Pure-prose tasks are not all the same. They differ in what the change is doing to the document, and the discipline differs accordingly.
Sub-modeExample v2.2 taskTest discipline
Prose-as-deletionTask 51 (remove sources/ rules)Multi-pattern grep returns 0 hits
Prose-as-additionTask 56 prose half (insert ingest step 7.6)Section-header grep returns 1 hit AND verbatim-snippet test
Prose-as-tighteningTask 55 (strengthen Iron Rule #7)BEFORE/AFTER in commit message AND reviewer reads diff
Prose-as-refactorTask 59 prose tightenwc -l check AND reviewer reads diff
Each sub-mode has a different “test” that constitutes verification. Match the sub-mode to your task before deciding what to verify.

Prose-as-deletion

You are removing references to a deprecated concept. The “test” is grep -c <pattern> SKILL.md returning 0. The trap: enumerate ALL related patterns, not just the most obvious one. Karpathy-wiki Task 51 evidence: the implementer removed the sources/<basename> source-pointer rule prose. The plan’s verification step said “Verify no sources/<basename> mentions remain.” The implementer ran the grep, saw zero hits, committed. The reviewer caught three surviving type: source mentions at lines 341, 344, 364 because the implementer’s grep was for the directory pattern (sources/<basename>), not the type-whitelist value (type: source). Commit 697318a fixed it.
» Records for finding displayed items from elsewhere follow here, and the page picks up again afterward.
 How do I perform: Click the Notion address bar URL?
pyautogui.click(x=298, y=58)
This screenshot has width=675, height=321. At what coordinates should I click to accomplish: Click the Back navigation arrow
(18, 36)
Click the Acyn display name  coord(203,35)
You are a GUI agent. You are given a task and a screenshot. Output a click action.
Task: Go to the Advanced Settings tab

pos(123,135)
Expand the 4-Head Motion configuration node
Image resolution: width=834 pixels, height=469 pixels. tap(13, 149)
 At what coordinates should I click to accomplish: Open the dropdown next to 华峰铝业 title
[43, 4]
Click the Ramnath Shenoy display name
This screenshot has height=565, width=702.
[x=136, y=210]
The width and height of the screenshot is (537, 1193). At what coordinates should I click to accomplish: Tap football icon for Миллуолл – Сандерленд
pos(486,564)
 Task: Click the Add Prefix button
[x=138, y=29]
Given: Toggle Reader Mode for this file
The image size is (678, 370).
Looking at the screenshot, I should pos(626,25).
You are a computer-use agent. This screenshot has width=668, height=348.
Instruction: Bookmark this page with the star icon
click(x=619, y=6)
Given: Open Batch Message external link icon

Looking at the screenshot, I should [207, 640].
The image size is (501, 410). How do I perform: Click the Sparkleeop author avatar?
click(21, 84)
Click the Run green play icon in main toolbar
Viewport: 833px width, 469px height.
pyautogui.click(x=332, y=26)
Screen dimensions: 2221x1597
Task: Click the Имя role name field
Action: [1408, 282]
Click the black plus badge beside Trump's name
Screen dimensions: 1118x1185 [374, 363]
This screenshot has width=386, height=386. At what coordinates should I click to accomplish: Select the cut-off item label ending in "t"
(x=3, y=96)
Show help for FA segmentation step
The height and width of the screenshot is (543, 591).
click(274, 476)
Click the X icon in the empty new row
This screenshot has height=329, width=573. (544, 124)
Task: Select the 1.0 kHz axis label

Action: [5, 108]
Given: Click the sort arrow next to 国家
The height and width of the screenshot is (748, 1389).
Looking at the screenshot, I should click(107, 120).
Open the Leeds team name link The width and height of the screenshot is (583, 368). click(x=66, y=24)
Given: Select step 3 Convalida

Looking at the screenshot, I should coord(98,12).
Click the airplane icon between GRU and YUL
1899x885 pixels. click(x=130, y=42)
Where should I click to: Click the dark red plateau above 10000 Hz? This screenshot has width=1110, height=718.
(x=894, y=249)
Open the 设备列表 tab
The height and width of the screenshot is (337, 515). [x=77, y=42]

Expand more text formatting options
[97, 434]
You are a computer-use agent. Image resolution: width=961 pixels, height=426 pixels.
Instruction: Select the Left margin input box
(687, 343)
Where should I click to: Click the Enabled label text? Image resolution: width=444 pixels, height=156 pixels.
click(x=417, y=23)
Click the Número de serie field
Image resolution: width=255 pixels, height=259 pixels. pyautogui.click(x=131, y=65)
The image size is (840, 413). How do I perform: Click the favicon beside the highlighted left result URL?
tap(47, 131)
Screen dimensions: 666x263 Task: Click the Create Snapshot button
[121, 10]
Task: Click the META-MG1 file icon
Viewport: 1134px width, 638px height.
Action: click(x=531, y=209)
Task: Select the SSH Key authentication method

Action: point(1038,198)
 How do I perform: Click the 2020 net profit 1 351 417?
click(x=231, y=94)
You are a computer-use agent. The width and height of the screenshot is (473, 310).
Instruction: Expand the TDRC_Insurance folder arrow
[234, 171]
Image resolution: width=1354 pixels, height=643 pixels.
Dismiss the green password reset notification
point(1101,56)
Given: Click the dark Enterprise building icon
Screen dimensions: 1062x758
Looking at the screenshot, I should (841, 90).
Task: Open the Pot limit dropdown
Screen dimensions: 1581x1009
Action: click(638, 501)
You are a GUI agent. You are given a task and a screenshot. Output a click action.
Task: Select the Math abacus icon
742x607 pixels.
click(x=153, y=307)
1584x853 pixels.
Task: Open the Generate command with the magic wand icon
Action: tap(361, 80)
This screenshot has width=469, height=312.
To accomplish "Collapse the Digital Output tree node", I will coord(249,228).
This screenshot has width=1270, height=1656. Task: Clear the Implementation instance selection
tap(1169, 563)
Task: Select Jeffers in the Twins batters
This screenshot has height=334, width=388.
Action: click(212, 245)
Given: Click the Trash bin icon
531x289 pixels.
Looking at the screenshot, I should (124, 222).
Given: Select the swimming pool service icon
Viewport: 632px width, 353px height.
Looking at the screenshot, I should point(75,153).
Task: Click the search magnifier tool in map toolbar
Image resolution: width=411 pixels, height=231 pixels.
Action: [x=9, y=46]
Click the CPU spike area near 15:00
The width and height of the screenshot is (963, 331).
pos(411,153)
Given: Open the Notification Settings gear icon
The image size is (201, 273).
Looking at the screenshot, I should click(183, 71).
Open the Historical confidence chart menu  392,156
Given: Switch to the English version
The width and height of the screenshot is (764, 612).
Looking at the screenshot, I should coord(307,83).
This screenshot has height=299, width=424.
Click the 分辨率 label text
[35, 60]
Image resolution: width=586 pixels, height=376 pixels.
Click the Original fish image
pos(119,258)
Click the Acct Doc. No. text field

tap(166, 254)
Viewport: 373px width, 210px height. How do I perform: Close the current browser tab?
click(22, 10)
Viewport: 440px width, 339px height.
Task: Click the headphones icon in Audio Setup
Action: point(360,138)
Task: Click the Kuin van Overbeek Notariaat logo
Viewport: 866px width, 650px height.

The discipline:
When removing a concept from a SKILL.md, enumerate every related pattern (the directory name, the type value, the rule name, the section header, any cross-references). Grep for each. The “I greped, no hits” satisfaction is unjustified if you only greped for one pattern.
Concretely, before deletion:
  1. Write out every name the deleted concept goes by. Directory? Type value? Rule name? Section header? Cross-reference target?
  2. Grep for each in turn.
  3. The deletion is verified only when ALL greps return zero.

Prose-as-addition

You are adding a new procedure to the SKILL.md. The “test” is two assertions: the prose appears AND any embedded snippet works verbatim. Karpathy-wiki Task 56’s prose half (insert ingest step 7.6) shipped with a heredoc snippet that the agent would execute verbatim. The test discipline (post-0e0f815 fix):
  1. Assert the section header exists: grep -c '^7.6\.' SKILL.md returns 1.
  2. Rehearse the heredoc verbatim in a unit test. Paste the bytes from SKILL.md into the test; do not retype. Assert the rendered output is exactly what the SKILL.md prose claims it will be.
The verbatim-snippet test catches the silent-correctness bugs documented in docs/05-authoring/prose-discipline.md (the heredoc indent leak; the wc -c whitespace leak). Without it, the bugs slip past the prose-as-addition’s “section exists” check.

Prose-as-tightening

You are strengthening an existing rule. There is no script to test. The “test” is the diff itself plus a reviewer reading it. Karpathy-wiki Task 55 (strengthen Iron Rule #7 prose). The plan included verbatim BEFORE and AFTER blocks in the task. The implementer ran the edit; the reviewer read the BEFORE / AFTER in the commit message and verified the AFTER appears in SKILL.md. No fix-up needed. The discipline:
Prose-as-tightening tests are the diff plus the reviewer. There is no mechanical test for “this prose is now bulletproof.” The reviewer is the discipline.
Make the reviewer’s job easier:
  • Include verbatim BEFORE / AFTER blocks in the commit message.
  • Cite the audit finding or pressure-test that motivated the tightening.
  • If the rule has a counterpart mechanism (a script, a hook), name it; the tightening is hollow without an enforcer.

Prose-as-refactor

You are restructuring (renaming, moving sections, line-budget compliance) without changing semantics. The “test” is wc -l SKILL.md ≤ 500 and the reviewer reading the diff. Karpathy-wiki Task 59’s prose half tightened step 10’s .processing strip prose to make the contract explicit. No mechanical test (the script wiki_capture_archive was already correct; the test pinned its behavior). The plan called it out explicitly: “Step 4: Tighten SKILL.md prose for step 10 to make the contract explicit.” A prose change as a follow-up to a script-correctness pin. No fix-up needed. The discipline:
Prose-as-refactor tests are the line count plus the reviewer. The semantic invariant (this rename / move does not change what the agent does) cannot be mechanically verified; the reviewer holds the contract.
Same reviewer-friendly rules as prose-as-tightening: clear BEFORE / AFTER, audit citation, mechanism note.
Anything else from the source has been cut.